Task inputs:
--
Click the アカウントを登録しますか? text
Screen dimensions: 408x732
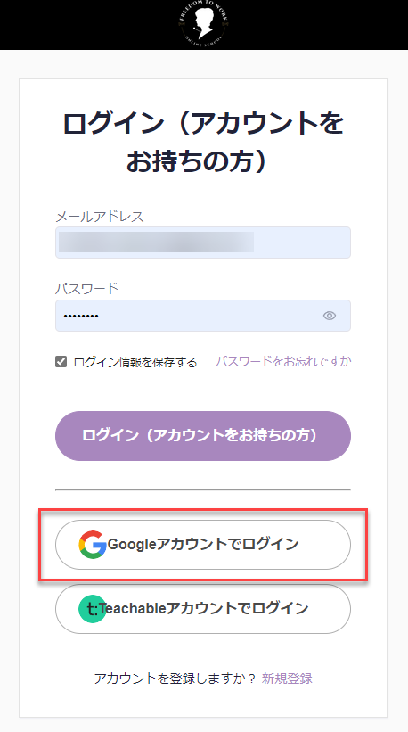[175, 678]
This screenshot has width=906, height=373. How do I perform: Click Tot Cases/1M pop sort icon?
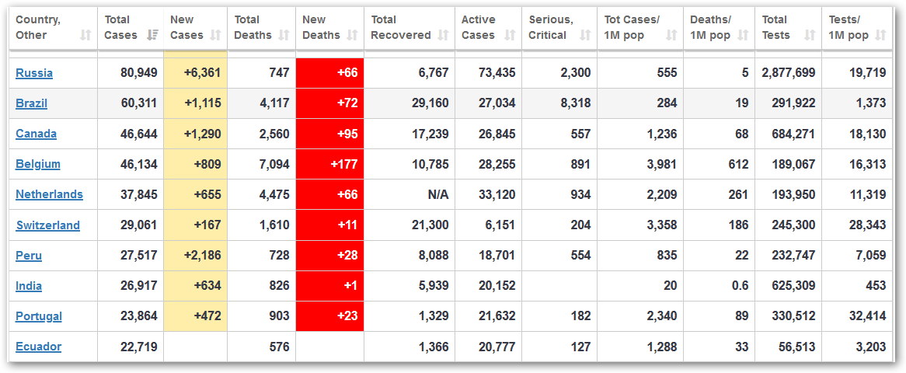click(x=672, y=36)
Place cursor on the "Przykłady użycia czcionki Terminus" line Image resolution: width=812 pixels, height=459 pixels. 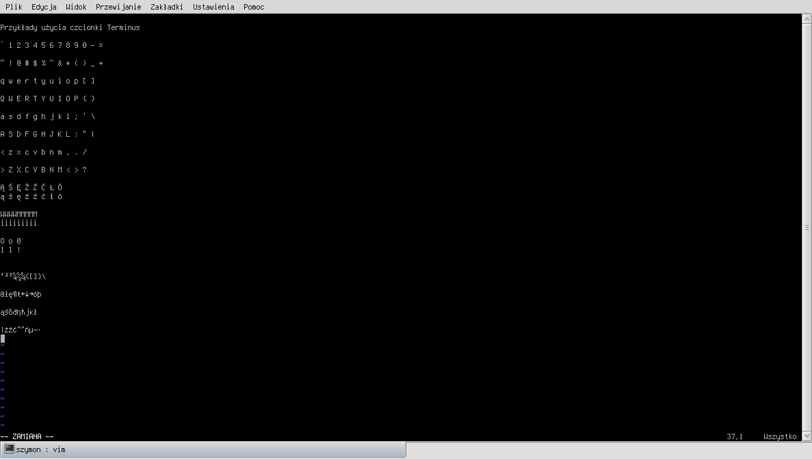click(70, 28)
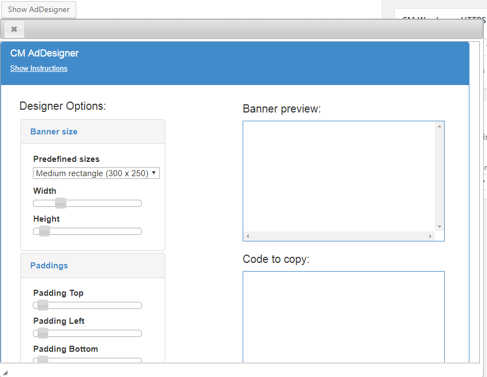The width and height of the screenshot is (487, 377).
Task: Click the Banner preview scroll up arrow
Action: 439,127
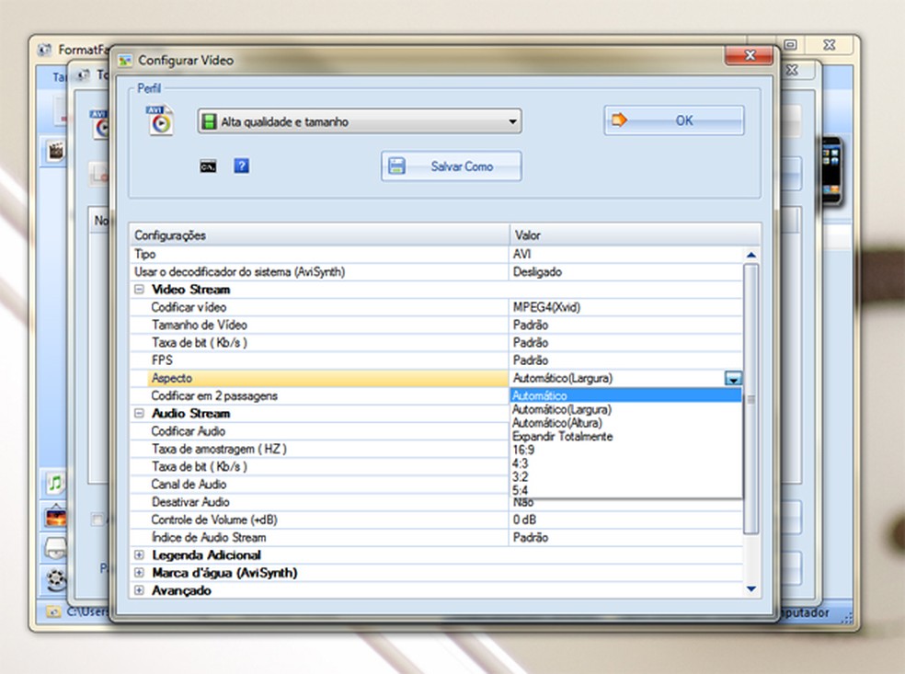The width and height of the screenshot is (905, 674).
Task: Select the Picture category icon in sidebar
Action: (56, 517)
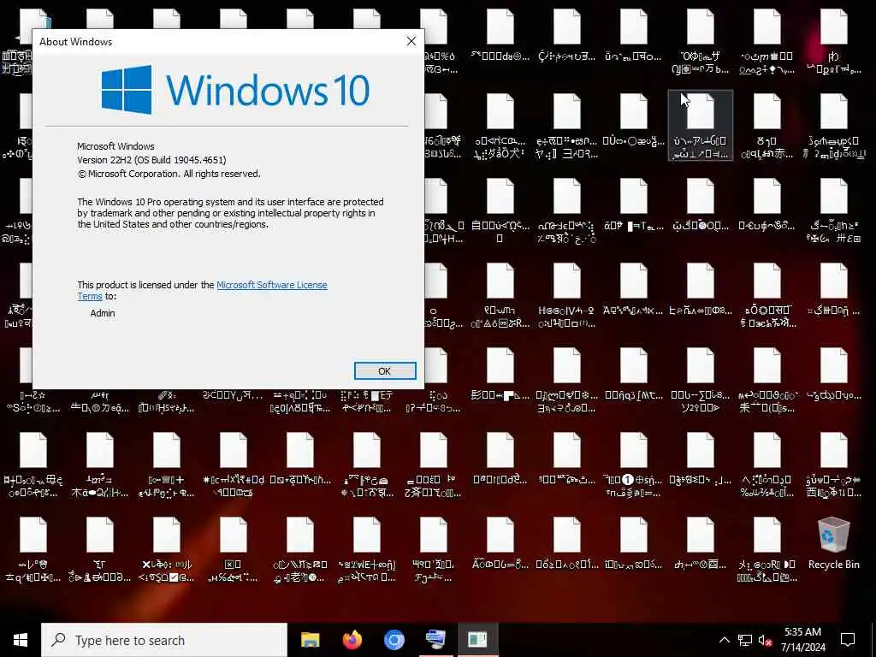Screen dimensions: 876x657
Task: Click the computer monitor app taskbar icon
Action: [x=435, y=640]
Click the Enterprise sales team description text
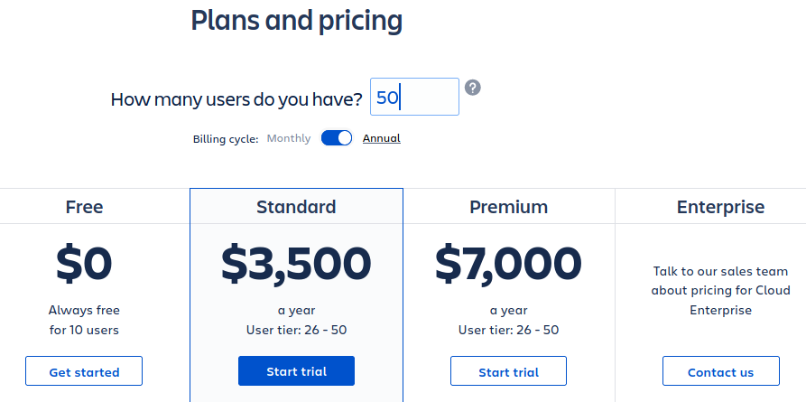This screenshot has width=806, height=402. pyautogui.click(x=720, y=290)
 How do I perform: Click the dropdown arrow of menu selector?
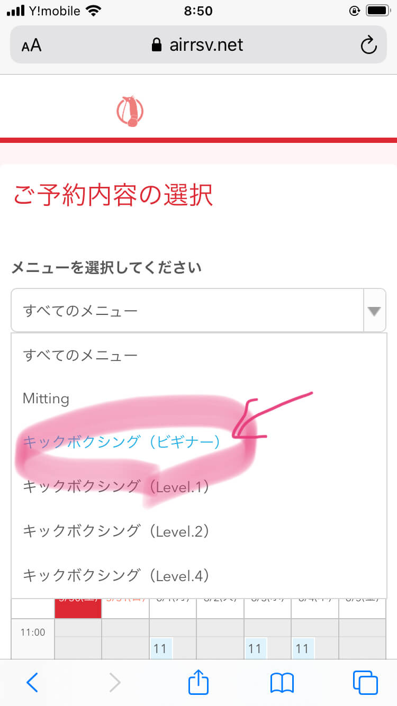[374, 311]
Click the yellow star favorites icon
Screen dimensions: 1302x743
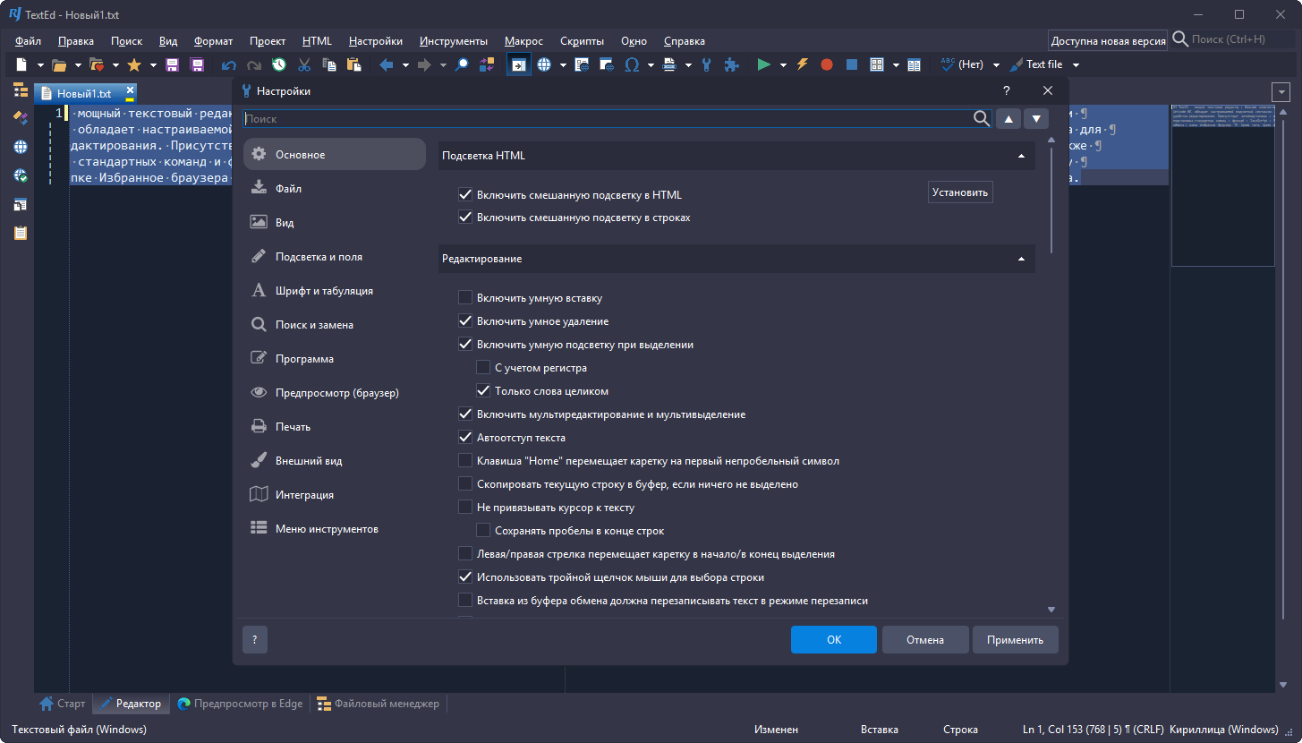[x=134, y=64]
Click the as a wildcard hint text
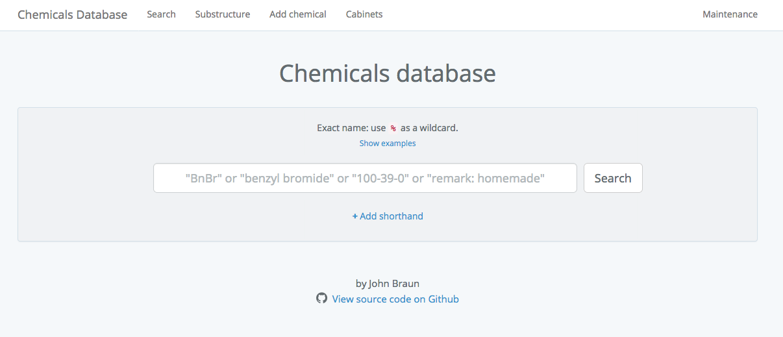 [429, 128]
--
What you return should be only the lines from the line with "Click the Enterprise" through the last line of the listing above, exactly, both ends included, pictures excluded.

Exercise output:
Click the Enterprise sales team description text
This screenshot has width=806, height=402. pyautogui.click(x=720, y=290)
 How do I perform: Click the dropdown arrow of menu selector?
[374, 311]
Click the yellow star favorites icon
Screen dimensions: 1302x743
[x=134, y=64]
Click the as a wildcard hint text
 [429, 128]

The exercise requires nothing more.